The computer needs to pick at random. Python includes a built-in random module with a choice() function that selects a random item from a list — that import random line at the top of your file loads it.

  1. First, add an else block beneath the comment # Play the game if the player's choice is valid.

     else:
    

    This ensures the computer only picks a choice if the player entered a valid one.

  2. Beneath the # Generate the computer's choice comment (inside the else block), add the following lines:

     computer = random.choice(["rock", "paper", "scissors"])
     print(f"Computer chose: {computer}")
    

    Be sure to maintain the correct indentation levels beneath the else statement.

  3. Run the program a few times with a valid choice and observe that the computer’s choice changes each time.

Determine the winner

Now you’ll add the game logic inside the else block. You’ll use if/elif/else with the == comparison operator and and to check every winning condition.

  1. Beneath the # Determine the winner comment (inside the else block), add the following lines:

     if player == computer:
         print("It's a tie!")
     elif player == "rock" and computer == "scissors":
         print("You win! Rock crushes scissors.")
     elif player == "paper" and computer == "rock":
         print("You win! Paper covers rock.")
     elif player == "scissors" and computer == "paper":
         print("You win! Scissors cuts paper.")
     else:
         print(f"Computer wins! {computer.capitalize()} beats {player}.")
    

    Each elif uses and to check two conditions at once: both the player’s choice and the computer’s choice must match for that branch to run.

  2. Your complete game.py should now look like this:

     import random
    
     # Display the game title
     print("Rock, Paper, Scissors!")
     print("-" * 23)
    
     # Get and display the player's choice
     player = input("Enter your choice (rock, paper, scissors): ").lower()
     print(f"You chose: {player}")
    
     # Check if the player's choice is invalid
     if player != "rock" and player != "paper" and player != "scissors":
         # Display an invalid input message
         print("Invalid choice. Please enter rock, paper, or scissors.")
            
     # Play the game if the player's choice is valid
     else:
         # Generate the computer's choice
         computer = random.choice(["rock", "paper", "scissors"])
         print(f"Computer chose: {computer}")
    
         # Determine the winner
         if player == computer:
             print("It's a tie!")
         elif player == "rock" and computer == "scissors":
             print("You win! Rock crushes scissors.")
         elif player == "paper" and computer == "rock":
             print("You win! Paper covers rock.")
         elif player == "scissors" and computer == "paper":
             print("You win! Scissors cuts paper.")
         else:
             print(f"Computer wins! {computer.capitalize()} beats {player}.")
    
  3. Run the program several times to test each possible outcome — win, lose, and tie.

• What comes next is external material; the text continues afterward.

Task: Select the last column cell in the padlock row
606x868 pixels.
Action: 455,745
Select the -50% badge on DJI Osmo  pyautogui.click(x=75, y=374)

     Rock, Paper, Scissors!
     -----------------------
     Enter your choice (rock, paper, scissors): rock
     You chose: rock
     Computer chose: scissors
     You win! Rock crushes scissors.
    

Extend with GitHub Copilot

Now that the game is working, use GitHub Copilot to extend it. Open the Copilot Chat panel in VS Code (Ctrl+Alt+I) and try the following prompts.

Explore other ways to write conditions

“In Python, what is the ‘in’ operator, and how could I use it to simplify checking if a player’s input is valid?”

Python has a cleaner alternative to chaining != with and. Ask the AI to explain it and try rewriting your input validation line.

Understand short-circuit evaluation

“What is short-circuit evaluation in Python’s ‘and’ and ‘or’ operators? Can you show me an example?”

This is an important behavior to understand when your conditions involve function calls or expressions that could raise errors.

Think about edge cases

“What are some edge cases I should test in a rock, paper, scissors game? How could conditional logic handle them?”

Use the AI’s answer to think critically about inputs your current program doesn’t handle — then decide which ones are worth adding.